Panduan Use Case
Manajemen Inventaris dan Restock Pantry Kantor
Sistem pembagian tugas untuk admin dan HR agar stok pantry, inventaris, dan kebutuhan operasional selalu terpantau.
Buat satu sumber kebenaran
Inventaris kantor sering berantakan ketika catatan pembelian, permintaan staf, dan stok aktual berada di tempat berbeda. Admin atau HR dapat memulai dari satu daftar bersama yang membedakan barang tahan lama, bahan pantry, perlengkapan kebersihan, dan perangkat kerja. Setiap item sebaiknya memiliki nama, lokasi, jumlah tersedia, batas minimum, PIC, dan tanggal pemeriksaan terakhir.
Hindari nama yang terlalu umum. “Kopi” lebih berguna jika ditulis “kopi bubuk 200 gram — pantry lantai 2”. Nama yang spesifik mengurangi pembelian ganda dan membantu staf baru menemukan barang tanpa bertanya. Jika ada beberapa lantai atau ruang, tambahkan lokasi pada setiap item agar audit berjalan cepat.
Tetapkan batas restock
Buat batas minimum dan jumlah pembelian untuk barang yang cepat habis. Misalnya, stok air minum harus diisi ulang ketika tersisa dua dus, sedangkan tisu dapat dipesan ketika tersisa lima kotak. Batas ini tidak harus sempurna pada minggu pertama. Tinjau berdasarkan pemakaian nyata dan sesuaikan setelah melihat pola selama satu bulan.
Kelompok tugas yang jelas
- Pemeriksaan: mengecek stok fisik dan menandai item di bawah batas minimum.

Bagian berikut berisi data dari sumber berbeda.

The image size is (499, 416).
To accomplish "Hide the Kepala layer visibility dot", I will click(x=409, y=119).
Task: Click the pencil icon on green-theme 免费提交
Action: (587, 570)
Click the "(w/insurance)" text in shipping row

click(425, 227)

- Pengadaan: membandingkan harga, membuat pesanan, dan menyimpan bukti transaksi.
- Penerimaan: mencocokkan barang datang dengan pesanan dan mencatat selisih.
- Penataan: menaruh barang di lokasi yang benar serta memberi label tanggal.
- Pelaporan: merangkum pengeluaran dan kebutuhan yang berulang.
Satu orang dapat memegang beberapa peran, tetapi status setiap tugas tetap perlu terlihat. Tambahkan tenggat mingguan untuk pemeriksaan pantry dan tenggat bulanan untuk inventaris perangkat. Dengan pembagian ini, pekerjaan tidak hanya menunggu satu admin yang paling hafal kondisi kantor.
Jadwalkan pemeriksaan rutin
Pemeriksaan singkat setiap Jumat membantu menemukan masalah sebelum rapat bulanan. Catat stok, barang rusak, kebutuhan khusus, dan permintaan baru. Untuk perangkat seperti monitor, kursi, atau headset, masukkan nomor inventaris dan pemegang barang. Ketika seseorang pindah meja atau keluar dari perusahaan, proses pengembalian dapat dilakukan berdasarkan daftar yang sama.
Gunakan catatan untuk menjelaskan keputusan, bukan untuk menggantikan data utama. Contoh: “Pesanan ditunda karena vendor kosong” lebih berguna daripada menghapus item. Setelah barang tersedia, PIC dapat melanjutkan dari status terakhir.
Evaluasi tanpa menyalahkan
Setiap akhir bulan, bandingkan pengeluaran dengan pemakaian dan daftar permintaan. Jika satu barang selalu habis lebih cepat, ubah batas restock atau cari ukuran pembelian yang tepat. Jika banyak barang kedaluwarsa, kurangi jumlah pemesanan. Sistem inventaris yang baik bukan hanya membuat stok penuh, tetapi membantu kantor membeli sesuai kebutuhan dan membagi tanggung jawab dengan transparan.